**What needs to be done:** Find every line in the entries below that contains the string "thumbnail", and copy each of those lines in full.

**Dataset records:**
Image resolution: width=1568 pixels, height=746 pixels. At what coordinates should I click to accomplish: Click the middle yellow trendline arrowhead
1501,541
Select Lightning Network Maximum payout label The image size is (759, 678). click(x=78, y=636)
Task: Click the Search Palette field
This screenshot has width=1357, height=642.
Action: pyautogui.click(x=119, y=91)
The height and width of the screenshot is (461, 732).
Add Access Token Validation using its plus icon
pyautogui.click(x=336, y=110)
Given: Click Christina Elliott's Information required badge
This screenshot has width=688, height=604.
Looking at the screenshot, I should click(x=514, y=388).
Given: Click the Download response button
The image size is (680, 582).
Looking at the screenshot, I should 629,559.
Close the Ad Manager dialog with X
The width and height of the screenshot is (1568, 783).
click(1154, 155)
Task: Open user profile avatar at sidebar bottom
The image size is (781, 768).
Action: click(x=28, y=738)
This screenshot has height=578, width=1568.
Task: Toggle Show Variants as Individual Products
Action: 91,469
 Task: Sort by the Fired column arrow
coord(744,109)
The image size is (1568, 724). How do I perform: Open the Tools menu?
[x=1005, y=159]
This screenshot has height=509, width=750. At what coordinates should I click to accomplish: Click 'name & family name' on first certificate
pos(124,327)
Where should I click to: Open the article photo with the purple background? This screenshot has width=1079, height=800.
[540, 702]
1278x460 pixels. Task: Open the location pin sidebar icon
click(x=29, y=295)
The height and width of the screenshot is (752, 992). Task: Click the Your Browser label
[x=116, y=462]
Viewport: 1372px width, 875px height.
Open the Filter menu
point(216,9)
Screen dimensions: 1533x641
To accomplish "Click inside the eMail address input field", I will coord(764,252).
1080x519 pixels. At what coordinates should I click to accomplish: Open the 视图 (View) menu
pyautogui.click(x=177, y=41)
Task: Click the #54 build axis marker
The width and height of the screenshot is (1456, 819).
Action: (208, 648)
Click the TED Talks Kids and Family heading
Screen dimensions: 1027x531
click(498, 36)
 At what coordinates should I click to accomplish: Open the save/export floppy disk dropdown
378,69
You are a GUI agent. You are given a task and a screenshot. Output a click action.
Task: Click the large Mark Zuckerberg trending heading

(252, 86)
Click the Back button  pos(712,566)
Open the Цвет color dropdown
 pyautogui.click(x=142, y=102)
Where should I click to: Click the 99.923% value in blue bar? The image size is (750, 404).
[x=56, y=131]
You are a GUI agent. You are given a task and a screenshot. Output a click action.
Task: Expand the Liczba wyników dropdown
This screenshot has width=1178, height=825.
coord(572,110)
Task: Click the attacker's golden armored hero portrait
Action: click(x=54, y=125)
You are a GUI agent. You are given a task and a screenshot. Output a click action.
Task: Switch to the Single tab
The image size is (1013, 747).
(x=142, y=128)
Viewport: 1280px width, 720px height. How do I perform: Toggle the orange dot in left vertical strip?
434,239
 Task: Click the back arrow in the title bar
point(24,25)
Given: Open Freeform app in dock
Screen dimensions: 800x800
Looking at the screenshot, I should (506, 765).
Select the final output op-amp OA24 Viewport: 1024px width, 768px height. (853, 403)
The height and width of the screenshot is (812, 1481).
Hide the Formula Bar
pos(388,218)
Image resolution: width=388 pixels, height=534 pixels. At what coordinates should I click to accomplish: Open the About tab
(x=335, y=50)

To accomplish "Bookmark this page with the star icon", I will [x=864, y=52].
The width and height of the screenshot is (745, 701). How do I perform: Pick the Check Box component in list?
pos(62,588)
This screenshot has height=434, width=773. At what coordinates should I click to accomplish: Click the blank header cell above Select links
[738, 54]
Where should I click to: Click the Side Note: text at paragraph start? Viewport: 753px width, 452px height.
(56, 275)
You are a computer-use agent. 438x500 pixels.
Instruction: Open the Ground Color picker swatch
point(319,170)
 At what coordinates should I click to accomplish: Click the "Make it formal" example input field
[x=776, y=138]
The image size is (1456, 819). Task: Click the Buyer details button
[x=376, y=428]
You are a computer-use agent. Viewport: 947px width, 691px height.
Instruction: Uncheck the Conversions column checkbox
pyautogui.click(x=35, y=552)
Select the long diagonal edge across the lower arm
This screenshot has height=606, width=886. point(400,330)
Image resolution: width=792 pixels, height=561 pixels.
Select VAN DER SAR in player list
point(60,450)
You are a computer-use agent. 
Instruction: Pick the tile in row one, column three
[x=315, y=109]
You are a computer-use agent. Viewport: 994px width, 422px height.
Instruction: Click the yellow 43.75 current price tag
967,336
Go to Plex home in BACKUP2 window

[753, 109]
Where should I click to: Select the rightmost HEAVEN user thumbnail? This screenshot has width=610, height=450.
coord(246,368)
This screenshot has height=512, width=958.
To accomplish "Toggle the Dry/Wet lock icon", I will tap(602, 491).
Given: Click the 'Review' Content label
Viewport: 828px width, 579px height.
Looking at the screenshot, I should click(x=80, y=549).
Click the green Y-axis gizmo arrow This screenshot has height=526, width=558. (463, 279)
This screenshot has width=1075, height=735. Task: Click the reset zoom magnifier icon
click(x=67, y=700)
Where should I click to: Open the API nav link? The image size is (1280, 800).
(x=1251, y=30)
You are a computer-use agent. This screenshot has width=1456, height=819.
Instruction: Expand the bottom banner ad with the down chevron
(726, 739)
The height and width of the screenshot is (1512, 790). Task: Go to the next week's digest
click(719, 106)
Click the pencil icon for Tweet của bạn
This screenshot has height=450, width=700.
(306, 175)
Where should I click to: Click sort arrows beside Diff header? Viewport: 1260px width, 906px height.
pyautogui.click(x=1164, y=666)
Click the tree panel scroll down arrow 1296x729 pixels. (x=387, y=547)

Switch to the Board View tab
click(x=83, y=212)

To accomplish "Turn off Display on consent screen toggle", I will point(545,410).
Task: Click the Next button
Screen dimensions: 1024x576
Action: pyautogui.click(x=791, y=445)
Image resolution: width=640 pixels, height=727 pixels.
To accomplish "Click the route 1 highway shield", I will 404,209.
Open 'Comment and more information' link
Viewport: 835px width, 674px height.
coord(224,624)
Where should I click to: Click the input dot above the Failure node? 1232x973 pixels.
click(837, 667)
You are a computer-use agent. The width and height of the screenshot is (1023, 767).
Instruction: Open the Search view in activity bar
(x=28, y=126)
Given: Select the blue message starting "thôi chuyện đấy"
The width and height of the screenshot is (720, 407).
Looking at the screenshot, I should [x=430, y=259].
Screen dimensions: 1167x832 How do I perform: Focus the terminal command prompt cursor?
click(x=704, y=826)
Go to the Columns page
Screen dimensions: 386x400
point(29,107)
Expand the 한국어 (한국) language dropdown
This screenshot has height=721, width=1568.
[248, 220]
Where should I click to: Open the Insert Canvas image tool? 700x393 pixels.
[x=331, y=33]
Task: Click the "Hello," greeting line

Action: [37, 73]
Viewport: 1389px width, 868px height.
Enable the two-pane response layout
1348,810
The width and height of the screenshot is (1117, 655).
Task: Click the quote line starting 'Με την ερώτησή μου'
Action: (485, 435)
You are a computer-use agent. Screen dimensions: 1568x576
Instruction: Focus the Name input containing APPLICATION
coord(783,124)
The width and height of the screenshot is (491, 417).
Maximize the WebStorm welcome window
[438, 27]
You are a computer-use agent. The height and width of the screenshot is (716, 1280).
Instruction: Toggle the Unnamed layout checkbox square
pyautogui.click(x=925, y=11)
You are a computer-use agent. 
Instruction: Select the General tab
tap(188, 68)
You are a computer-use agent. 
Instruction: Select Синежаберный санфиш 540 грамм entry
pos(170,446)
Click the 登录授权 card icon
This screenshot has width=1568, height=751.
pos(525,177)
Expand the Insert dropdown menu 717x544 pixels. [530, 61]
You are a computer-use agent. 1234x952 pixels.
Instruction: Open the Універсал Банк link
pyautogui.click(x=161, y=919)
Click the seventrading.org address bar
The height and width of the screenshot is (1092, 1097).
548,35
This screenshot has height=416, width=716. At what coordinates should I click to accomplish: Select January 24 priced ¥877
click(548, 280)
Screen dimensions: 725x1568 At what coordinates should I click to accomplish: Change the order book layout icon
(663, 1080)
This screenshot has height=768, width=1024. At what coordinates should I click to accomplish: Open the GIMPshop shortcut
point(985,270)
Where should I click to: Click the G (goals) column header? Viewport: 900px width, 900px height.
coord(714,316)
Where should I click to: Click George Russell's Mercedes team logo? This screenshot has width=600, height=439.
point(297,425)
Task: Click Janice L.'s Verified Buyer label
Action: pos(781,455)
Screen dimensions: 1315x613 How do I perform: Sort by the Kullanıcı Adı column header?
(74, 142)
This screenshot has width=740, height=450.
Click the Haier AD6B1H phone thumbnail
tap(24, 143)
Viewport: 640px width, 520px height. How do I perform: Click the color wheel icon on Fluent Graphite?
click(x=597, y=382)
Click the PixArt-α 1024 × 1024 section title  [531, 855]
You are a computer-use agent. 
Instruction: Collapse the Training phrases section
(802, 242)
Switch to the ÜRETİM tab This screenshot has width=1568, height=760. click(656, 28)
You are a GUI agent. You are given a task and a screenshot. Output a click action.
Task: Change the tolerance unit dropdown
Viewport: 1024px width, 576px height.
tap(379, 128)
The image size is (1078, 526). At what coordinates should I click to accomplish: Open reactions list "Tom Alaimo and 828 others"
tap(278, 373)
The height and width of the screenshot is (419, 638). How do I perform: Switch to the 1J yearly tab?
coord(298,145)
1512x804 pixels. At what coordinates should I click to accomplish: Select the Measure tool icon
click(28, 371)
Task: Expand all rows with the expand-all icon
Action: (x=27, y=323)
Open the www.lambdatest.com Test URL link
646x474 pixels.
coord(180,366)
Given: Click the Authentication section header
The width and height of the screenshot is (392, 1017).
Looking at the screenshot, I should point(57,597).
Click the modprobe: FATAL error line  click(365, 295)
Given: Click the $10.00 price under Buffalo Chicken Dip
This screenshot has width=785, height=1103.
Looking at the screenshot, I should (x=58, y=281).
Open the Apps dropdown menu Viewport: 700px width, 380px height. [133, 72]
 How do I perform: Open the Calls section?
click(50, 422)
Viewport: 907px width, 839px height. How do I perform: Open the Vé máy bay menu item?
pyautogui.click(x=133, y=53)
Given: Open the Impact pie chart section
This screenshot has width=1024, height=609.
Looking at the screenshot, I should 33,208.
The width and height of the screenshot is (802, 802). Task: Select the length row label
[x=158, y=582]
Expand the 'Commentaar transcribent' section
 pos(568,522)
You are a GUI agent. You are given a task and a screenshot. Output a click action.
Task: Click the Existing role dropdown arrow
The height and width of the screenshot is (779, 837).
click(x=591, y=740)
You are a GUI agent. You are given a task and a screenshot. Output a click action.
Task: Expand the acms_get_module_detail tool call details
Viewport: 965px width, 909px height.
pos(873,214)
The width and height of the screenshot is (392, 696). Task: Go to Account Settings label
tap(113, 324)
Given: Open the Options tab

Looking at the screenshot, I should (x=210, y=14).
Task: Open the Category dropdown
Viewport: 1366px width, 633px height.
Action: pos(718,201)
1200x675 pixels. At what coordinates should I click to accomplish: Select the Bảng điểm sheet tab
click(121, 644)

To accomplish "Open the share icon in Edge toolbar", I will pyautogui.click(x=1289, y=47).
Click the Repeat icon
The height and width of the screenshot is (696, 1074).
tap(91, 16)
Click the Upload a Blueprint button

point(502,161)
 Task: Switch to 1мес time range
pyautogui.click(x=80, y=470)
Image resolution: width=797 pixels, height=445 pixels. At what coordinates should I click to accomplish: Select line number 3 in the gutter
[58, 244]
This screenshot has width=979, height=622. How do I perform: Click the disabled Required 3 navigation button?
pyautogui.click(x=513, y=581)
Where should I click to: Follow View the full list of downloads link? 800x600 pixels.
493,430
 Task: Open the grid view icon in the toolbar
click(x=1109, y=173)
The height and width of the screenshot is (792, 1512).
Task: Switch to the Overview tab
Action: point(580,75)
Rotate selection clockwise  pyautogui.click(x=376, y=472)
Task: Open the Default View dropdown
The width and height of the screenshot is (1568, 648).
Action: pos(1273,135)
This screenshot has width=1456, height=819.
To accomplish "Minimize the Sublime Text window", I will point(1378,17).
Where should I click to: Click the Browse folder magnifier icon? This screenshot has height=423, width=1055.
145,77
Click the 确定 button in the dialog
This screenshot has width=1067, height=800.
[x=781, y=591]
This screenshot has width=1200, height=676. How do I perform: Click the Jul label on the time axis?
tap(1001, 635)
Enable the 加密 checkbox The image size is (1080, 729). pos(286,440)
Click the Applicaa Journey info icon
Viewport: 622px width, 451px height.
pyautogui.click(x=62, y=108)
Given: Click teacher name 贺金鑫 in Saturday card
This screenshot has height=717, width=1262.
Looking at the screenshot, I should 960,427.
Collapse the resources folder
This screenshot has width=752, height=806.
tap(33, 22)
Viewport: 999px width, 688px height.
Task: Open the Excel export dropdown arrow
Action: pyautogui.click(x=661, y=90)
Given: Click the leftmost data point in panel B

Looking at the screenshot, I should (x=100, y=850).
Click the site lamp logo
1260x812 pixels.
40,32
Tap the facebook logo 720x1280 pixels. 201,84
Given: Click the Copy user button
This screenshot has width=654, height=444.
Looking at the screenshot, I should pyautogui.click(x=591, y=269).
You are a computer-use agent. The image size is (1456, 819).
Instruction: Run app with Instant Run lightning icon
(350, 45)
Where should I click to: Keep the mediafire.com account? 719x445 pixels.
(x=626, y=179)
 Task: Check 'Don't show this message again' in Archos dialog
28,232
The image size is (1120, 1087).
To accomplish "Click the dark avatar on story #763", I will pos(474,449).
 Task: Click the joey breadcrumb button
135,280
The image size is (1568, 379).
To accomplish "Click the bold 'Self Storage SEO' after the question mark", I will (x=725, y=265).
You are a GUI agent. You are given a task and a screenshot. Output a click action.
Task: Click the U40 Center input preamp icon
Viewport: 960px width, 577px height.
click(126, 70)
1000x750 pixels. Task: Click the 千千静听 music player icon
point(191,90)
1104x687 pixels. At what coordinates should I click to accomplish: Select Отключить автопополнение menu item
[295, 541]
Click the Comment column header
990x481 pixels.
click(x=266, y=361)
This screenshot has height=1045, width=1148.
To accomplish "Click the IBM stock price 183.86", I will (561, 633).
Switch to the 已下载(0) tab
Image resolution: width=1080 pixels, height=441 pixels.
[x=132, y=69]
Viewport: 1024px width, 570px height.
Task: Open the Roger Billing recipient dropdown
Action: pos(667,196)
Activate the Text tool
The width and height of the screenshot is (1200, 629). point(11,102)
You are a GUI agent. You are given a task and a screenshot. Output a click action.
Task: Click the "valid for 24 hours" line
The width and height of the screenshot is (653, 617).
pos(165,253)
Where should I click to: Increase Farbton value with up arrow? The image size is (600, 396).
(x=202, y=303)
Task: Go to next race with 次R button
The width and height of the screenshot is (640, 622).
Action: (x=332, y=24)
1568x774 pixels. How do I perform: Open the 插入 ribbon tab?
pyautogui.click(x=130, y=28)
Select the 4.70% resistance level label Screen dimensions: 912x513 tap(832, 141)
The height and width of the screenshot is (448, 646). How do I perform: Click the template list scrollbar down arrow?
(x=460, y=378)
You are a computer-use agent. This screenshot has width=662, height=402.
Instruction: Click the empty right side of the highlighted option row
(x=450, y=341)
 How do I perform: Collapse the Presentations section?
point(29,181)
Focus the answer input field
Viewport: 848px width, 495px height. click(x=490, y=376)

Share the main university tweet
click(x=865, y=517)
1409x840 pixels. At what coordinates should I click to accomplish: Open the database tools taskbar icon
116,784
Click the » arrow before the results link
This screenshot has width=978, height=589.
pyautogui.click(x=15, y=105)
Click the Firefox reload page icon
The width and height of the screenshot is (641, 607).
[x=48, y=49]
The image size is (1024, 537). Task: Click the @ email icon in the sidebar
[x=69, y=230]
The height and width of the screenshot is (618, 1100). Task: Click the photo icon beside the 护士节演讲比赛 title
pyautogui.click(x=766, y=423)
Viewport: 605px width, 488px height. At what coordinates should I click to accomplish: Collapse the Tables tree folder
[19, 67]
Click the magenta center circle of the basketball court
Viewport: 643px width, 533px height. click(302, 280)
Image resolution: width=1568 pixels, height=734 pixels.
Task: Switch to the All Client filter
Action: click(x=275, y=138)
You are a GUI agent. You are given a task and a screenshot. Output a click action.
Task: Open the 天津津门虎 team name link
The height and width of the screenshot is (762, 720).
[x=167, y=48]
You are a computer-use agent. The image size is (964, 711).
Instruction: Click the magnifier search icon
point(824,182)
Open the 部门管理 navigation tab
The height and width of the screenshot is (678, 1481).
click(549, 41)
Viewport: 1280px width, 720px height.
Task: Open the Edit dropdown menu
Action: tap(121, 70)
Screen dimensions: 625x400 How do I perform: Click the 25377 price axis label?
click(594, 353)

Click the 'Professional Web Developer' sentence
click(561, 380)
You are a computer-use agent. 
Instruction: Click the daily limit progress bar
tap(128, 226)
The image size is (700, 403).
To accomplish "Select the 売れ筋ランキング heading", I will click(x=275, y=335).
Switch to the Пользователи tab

**Answer below:**
Where should I click to: Select the rightmost HEAVEN user thumbnail? This screenshot has width=610, height=450.
Click the Haier AD6B1H phone thumbnail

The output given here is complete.